PyCIRCLean/bin/README.md

1.9 KiB

Requirements per script

Note: in order to use any of those script, you need to install then (in a virtualenv or system wide)

    pip install git+https://github.com/ahupp/python-magic.git # we cannot use the PyPi package for now due to a bug
    python setup.py install # from the root of the repository

filecheck.py

WARNING: Only works with Python 2.7 (oletools and olefile aren't ported to Python3 for now)

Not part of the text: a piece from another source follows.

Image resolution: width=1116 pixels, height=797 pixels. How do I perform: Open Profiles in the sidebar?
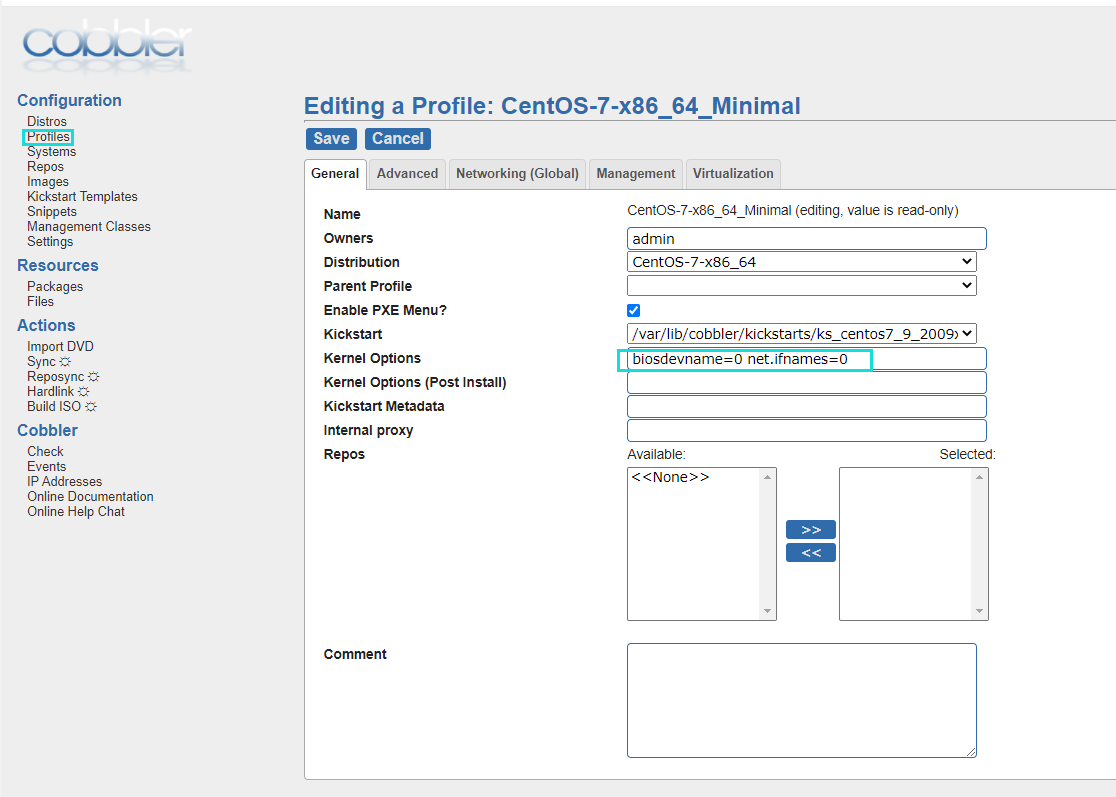tap(48, 137)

Requirements by type of document:

  • Microsoft office: oletools, olefile
  • OOXML: officedissector
  • PDF: pdfid
  • Archives: p7zip-full, p7zip-rar
    sudo apt-get install p7zip-full p7zip-rar libxml2-dev libxslt1-dev
    pip install lxml officedissector git+https://github.com/ahupp/python-magic.git oletools olefile
    pip install git+https://github.com/Rafiot/officedissector.git
    # pdfid is not a package, installing manually
    wget https://didierstevens.com/files/software/pdfid_v0_2_1.zip
    unzip pdfid_v0_2_1.zip
    python setup.py -q install

generic.py

Requirements by type of document:

  • Office and all text files: unoconv, libreoffice
  • PDF: ghostscript, pdf2htmlEX
    # required for pdf2htmlEX
    sudo add-apt-repository ppa:fontforge/fontforge --yes
    sudo add-apt-repository ppa:coolwanglu/pdf2htmlex --yes
    sudo apt-get update -qq
    sudo apt-get install -qq libpoppler-dev libpoppler-private-dev libspiro-dev libcairo-dev libpango1.0-dev libfreetype6-dev libltdl-dev libfontforge-dev python-imaging python-pip firefox xvfb
    # install pdf2htmlEX
    git clone https://github.com/coolwanglu/pdf2htmlEX.git
    pushd pdf2htmlEX
    cmake -DCMAKE_INSTALL_PREFIX:PATH=/usr -DENABLE_SVG=ON .
    make
    sudo make install
    popd
    # Installing the rest
    sudo apt-get install ghostscript p7zip-full p7zip-rar libreoffice unoconv

pier9.py

No external dependencies required.

specific.py

No external dependencies required.